The pattern: resolve token metadata to get decimals, then reference it in transform = ui_amount(...) on any #[map] field:

use hyperstack::resolvers::TokenMetadata;

// 1. Resolve token metadata — this fetches decimals (and name/symbol/logo) from DAS
#[resolve(from = "id.mint")]
pub token_metadata: Option<TokenMetadata>,

// 2. Map a raw on-chain amount and convert to UI amount in one step
#[map(program_sdk::accounts::Pool::reserves, strategy = LastWrite,
      transform = ui_amount(token_metadata.decimals))]
pub reserves: Option<f64>,   // stored and streamed as a human-readable float

Hyperstack handles the rest: the raw u64 is captured internally, divided by 10^decimals at evaluation time, and only the float is delivered to clients. If token_metadata hasn't resolved yet, reserves is null rather than a wrong value.
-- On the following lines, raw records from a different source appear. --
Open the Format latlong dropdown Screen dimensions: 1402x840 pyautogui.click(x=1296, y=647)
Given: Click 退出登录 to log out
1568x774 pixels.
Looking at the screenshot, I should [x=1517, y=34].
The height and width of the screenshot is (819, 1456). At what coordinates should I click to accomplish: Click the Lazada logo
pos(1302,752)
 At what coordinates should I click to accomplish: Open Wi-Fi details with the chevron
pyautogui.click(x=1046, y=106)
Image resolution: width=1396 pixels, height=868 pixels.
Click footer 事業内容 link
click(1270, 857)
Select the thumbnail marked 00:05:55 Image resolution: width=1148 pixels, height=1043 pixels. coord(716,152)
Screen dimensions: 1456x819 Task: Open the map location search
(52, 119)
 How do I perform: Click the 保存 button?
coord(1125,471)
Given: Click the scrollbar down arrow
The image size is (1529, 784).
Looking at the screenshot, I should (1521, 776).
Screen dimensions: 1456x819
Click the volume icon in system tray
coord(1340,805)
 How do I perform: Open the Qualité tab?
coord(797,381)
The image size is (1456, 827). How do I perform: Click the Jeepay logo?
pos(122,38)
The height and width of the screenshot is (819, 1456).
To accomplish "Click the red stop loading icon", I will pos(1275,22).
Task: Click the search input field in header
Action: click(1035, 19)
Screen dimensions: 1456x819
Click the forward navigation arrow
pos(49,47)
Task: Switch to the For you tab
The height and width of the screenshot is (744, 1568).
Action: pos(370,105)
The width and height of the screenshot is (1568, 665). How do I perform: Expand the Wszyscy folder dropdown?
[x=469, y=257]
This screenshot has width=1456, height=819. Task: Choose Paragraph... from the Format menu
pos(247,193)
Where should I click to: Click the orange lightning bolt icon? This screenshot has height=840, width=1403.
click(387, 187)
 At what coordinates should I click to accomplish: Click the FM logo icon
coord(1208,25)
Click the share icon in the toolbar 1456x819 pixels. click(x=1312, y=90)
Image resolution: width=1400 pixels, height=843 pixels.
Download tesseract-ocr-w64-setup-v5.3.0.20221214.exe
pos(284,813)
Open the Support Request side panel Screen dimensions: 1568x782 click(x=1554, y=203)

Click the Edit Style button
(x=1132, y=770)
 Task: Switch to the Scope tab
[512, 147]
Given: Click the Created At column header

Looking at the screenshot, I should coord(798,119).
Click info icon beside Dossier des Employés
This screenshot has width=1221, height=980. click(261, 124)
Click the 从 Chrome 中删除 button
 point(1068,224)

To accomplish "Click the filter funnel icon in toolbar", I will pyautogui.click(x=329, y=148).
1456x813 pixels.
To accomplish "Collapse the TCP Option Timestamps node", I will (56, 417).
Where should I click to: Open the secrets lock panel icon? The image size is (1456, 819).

When decimals are known at build time (e.g., SOL = 9, USDC = 6), skip the resolver and pass the literal directly:

#[map(program_sdk::accounts::Pool::sol_amount, strategy = LastWrite,
      transform = ui_amount(9))]
pub sol_amount: Option<f64>,

For computed fields or applying ui_amount to a list, use #[computed]:

// Inline on a computed field
#[computed(state.reserves_raw.ui_amount(token_metadata.decimals))]
pub reserves_ui: Option<f64>,

// Apply to every element of a Vec
#[computed(state.balances_raw.map(|x| x.ui_amount(token_metadata.decimals)))]
pub balances_ui: Option<Vec<f64>>,

The inverse raw_amount converts back from UI float to raw integer when needed (e.g., building instructions):

#[computed(state.deposit_ui.raw_amount(token_metadata.decimals))]
pub deposit_raw: Option<u64>,

See references/dsl-reference.md for every macro, strategy, transform, resolver, and cross-account resolution pattern.

6. Build & Deploy

cargo build                          # generates .hyperstack/*.stack.json
hs auth login                        # authenticate
hs up my-stack                       # push + build + deploy
hs sdk create typescript my-stack    # generate SDK
hs status                            # verify
hs explore my-stack --json           # inspect live schema

Branch deploys: hs up my-stack --branch staging / hs stack stop my-stack --branch staging.

See references/cli-reference.md for full CLI options.